1 Introduction

Due to their complex structure, deep neural networks are capable of various types of learning. However, when it comes to time-series problems, recurrent neural networks (RNNs) are commonly used, but as their size increases, the cost of training becomes an issue. Reservoir computing (RC) is a special type of RNNs that offer a solution to this problem. In RC, the weights of the intermediate layer are fixed, and only the output weights from the intermediate layer to the output layer are trained using low-cost learners such as linear learners, which reduces the overall training cost. Physical reservoir computing takes this a step further by implementing the intermediate layer nodes of reservoir computing as physical phenomena on hardware. This approach reduces the need for design and can achieve even greater energy efficiency by selecting appropriate physical phenomena for the intermediate layer. There are various approaches for implementing physical reservoir computing [1].

Currently, all RC models are single-layered and limited to processing small datasets like MNIST. However, although there is a desire to scale up RC to larger models capable of handling bigger datasets like CIFAR100, there are no methods to achieve this. Increasing the size of the reservoir is not feasible since it makes the output too complex for the simple classifier, and backpropagation cannot be utilized. Figure 1 illustrates our approach toward achieving deep reservoir computing (DRC). We begin by developing a method to make convolutional neural networks (CNNs) similar to RC and replacing CNN layers with reservoirs to construct a DRC.

Fig. 1
figure 1

Approach to deep reservoir computing

This chapter explores the compatibility between CNN and RC using two recent concepts: the Strong Lottery Ticket Hypothesis [2, 3] and folding [4]. According to the Strong Lottery Ticket Hypothesis, high-performing neural networks can be obtained by pruning overparameterized dense models since they contain already available high-performing subnetworks.

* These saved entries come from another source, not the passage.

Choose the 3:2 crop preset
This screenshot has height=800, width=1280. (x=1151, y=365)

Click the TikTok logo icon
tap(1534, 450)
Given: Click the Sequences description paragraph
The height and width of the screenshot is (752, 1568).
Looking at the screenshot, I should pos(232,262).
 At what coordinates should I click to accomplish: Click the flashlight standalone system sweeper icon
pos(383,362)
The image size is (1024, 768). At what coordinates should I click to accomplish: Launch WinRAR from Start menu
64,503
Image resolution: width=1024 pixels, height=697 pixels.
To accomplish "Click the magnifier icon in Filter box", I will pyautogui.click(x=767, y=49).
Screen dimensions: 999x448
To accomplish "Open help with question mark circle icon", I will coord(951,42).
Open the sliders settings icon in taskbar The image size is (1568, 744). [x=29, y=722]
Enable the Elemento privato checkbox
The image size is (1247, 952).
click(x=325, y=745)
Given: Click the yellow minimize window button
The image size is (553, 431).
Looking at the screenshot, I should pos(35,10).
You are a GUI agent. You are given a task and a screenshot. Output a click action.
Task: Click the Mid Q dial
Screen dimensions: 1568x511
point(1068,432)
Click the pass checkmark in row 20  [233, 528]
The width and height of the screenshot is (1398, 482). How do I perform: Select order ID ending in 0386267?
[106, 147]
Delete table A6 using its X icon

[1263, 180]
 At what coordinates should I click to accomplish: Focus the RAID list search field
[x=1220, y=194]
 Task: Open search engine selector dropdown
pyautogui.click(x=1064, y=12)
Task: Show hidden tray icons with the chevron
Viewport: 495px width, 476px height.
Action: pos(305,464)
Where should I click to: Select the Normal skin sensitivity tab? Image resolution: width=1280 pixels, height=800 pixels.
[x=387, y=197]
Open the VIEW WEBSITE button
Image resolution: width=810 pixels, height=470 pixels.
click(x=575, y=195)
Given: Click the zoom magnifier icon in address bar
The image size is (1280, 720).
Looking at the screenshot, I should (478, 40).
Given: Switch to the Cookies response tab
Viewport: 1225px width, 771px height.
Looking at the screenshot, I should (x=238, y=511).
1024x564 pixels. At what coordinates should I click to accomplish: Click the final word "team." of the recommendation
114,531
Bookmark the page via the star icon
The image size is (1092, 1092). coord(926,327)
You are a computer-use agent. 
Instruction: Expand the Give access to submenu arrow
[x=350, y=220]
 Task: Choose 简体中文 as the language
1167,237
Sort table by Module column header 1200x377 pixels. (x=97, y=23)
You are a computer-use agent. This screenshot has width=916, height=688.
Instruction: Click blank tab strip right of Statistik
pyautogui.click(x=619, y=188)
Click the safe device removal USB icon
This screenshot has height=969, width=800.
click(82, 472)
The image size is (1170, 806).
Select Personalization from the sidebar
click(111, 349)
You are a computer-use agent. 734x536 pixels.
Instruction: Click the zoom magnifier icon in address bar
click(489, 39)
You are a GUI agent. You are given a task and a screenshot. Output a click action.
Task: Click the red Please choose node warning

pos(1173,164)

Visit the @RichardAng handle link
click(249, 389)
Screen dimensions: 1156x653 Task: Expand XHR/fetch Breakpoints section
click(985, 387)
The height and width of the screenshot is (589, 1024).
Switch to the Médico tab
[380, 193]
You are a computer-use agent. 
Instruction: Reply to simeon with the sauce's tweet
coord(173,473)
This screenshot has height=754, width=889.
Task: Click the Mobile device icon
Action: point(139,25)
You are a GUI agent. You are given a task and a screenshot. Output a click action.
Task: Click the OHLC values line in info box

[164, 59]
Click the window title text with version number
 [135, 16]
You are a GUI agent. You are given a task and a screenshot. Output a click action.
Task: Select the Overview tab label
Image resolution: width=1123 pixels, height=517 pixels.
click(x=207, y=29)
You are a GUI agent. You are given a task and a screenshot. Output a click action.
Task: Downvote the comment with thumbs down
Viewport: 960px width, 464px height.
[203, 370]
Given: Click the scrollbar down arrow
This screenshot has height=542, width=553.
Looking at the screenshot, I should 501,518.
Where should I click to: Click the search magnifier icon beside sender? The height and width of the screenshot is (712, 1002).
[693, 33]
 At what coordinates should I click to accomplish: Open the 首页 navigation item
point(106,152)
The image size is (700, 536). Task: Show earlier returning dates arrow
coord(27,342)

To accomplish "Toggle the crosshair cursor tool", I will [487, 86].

These subnetworks are sparse, random, and tiny, and can achieve competitive performance in vision tasks, making them suitable for efficient hardware implementation [5]. However, finding optimal connectivity patterns using current training methods can be challenging [6]. Folding, on the other hand, is based on the observation that a specific type of shallow RNN is equivalent to a deep residual neural network (ResNet) with weight sharing among layers [4], where the original ResNet is proposed in [7] and remains the backbone of many SOTA models. Implementing a folded RNN with significantly fewer parameters than the corresponding ResNet leads to similar performance.

Figure 2 shows our baseline idea. We fold a ResNet to then find a strong lottery ticket within the network with random fixed weights. We have found that the obtained recursive model, which is called Hidden-Fold Network (HFN), is similar to reservoir computing.

We have observed that ResNets have an inherent ability to learn ensembles of all possible unrollings of a shallow recurrent neural network. This restriction on the hypothesis space actually increases the number of potential subnetworks available at initialization time [8]. These resulting subnetworks are efficient in terms of parameters and demonstrate competitive performance on image classification tasks. Additionally, these subnetworks can be compressed to small memory sizes and have a high degree of parameter reusability, making them ideal candidates for inference acceleration.

Fig. 2
figure 2

A sketch of hidden-fold network

2 Background

Driven by the increasingly powerful computational power promised by Moore’s Law, artificial neural networks have grown in size, leading to the field of deep learning [9]. This trend was initially led by image classification models [10] and has continued as researchers enhance neural networks at the cost of larger models. Natural language processing and generative models have also joined the trend, offering impressive capabilities at the expense of immense size [11, 12]. However, while this is a convenient approach for cutting-edge research, the high computational cost of these models makes them impractical for real-world applications. Therefore, researchers are also exploring small and efficient models as an alternative trend of research.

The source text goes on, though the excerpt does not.